PROVIDED MATERIAL:
-*-*-

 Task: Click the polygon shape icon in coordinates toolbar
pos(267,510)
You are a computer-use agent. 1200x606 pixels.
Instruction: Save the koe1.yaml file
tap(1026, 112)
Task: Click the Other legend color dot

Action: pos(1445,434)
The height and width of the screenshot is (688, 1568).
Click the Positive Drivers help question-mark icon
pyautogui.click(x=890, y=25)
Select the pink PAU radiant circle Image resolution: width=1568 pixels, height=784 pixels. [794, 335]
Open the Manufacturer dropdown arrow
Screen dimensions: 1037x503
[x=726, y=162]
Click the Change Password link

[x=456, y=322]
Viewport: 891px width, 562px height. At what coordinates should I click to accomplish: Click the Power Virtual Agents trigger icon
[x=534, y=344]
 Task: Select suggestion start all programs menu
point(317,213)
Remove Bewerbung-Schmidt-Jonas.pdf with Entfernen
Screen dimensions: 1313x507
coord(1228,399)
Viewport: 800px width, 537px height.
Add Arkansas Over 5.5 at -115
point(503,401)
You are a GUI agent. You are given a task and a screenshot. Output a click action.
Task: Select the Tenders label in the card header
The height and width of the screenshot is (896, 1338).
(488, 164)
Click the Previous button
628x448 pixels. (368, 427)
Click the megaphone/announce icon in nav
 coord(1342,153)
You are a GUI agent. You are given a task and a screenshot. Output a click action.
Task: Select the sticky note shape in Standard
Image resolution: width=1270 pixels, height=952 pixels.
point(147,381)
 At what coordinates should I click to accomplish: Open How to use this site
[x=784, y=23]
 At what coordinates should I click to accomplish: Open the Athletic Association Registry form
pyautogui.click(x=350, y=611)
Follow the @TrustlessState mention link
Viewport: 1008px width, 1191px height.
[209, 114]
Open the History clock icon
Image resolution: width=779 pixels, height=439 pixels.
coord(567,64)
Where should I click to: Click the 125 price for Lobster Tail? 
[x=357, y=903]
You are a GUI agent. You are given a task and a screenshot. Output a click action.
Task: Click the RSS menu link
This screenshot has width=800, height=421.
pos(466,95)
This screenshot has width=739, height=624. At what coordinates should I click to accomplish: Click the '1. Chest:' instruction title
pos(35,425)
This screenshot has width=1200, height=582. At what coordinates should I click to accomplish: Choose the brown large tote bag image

-*-*-

REQUIRED WORK: Write out only those lines of the entries that lie between the line containing "Task: Click the RSS menu link" and the last line, inclusive, reproducing them exactly.

RESULT OF THE EXERCISE:
Task: Click the RSS menu link
This screenshot has width=800, height=421.
pos(466,95)
This screenshot has width=739, height=624. At what coordinates should I click to accomplish: Click the '1. Chest:' instruction title
pos(35,425)
This screenshot has width=1200, height=582. At what coordinates should I click to accomplish: Choose the brown large tote bag image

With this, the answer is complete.